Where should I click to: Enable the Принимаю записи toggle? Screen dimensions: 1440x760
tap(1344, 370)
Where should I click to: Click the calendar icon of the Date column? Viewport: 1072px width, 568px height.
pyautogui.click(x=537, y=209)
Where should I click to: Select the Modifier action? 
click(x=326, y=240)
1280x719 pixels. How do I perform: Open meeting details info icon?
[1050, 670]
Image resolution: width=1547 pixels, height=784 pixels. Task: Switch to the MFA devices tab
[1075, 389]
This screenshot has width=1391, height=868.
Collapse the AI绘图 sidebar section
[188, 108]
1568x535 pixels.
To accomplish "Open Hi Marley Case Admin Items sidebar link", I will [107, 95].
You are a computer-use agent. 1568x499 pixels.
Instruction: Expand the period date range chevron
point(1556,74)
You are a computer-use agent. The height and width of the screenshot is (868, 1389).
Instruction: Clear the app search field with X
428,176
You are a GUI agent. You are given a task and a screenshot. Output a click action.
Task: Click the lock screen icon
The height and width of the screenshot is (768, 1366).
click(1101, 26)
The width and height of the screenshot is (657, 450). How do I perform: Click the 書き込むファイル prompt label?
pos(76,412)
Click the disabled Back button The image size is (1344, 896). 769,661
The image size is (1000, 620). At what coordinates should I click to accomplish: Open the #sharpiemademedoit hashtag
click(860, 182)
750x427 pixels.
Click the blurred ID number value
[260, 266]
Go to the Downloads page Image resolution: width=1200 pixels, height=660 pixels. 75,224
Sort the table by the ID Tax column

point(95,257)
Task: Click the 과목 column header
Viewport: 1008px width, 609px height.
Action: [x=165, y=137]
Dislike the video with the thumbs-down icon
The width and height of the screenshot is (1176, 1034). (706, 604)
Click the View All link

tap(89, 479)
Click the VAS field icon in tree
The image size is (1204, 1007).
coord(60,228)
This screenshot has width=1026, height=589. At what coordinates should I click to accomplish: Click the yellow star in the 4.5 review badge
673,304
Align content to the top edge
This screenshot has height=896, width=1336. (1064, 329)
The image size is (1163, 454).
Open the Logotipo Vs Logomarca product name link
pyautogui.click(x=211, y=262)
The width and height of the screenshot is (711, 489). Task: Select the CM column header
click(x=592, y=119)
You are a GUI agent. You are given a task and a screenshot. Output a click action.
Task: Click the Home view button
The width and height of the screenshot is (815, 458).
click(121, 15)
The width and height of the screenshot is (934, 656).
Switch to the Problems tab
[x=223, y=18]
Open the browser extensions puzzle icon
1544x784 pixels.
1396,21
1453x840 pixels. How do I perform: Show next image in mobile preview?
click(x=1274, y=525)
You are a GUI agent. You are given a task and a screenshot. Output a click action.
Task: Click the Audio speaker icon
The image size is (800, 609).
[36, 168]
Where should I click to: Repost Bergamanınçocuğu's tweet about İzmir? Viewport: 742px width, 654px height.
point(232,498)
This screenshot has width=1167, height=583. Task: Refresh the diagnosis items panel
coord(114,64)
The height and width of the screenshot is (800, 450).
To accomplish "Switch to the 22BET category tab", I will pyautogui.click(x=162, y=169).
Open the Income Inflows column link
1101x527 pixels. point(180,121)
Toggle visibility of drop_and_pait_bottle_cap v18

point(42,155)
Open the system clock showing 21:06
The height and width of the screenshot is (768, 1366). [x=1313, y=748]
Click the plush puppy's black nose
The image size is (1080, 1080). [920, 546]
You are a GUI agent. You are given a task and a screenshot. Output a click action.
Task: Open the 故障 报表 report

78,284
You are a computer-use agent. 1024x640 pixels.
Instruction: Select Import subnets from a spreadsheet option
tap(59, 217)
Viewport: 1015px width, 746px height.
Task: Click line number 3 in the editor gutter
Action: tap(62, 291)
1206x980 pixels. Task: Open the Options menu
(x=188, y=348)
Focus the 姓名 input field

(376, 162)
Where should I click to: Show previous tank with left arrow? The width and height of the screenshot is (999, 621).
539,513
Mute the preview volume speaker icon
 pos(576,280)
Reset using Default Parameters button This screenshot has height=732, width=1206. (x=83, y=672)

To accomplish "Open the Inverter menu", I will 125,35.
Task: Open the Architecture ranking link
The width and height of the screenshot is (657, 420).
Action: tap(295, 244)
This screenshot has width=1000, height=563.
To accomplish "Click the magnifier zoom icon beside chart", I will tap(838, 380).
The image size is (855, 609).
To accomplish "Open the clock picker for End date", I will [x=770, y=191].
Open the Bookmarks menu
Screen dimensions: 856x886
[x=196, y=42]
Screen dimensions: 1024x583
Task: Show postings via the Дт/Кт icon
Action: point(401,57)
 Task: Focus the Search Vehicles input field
-------
## PROBLEM DETAILS
Your answer must consist only of the lines from the start of the records above through the line with "This screenshot has width=1391, height=868.", each retyped exactly.

## ANSWER
Where should I click to: Enable the Принимаю записи toggle? Screen dimensions: 1440x760
tap(1344, 370)
Where should I click to: Click the calendar icon of the Date column? Viewport: 1072px width, 568px height.
pyautogui.click(x=537, y=209)
Where should I click to: Select the Modifier action? 
click(x=326, y=240)
1280x719 pixels. How do I perform: Open meeting details info icon?
[1050, 670]
Image resolution: width=1547 pixels, height=784 pixels. Task: Switch to the MFA devices tab
[1075, 389]
This screenshot has width=1391, height=868.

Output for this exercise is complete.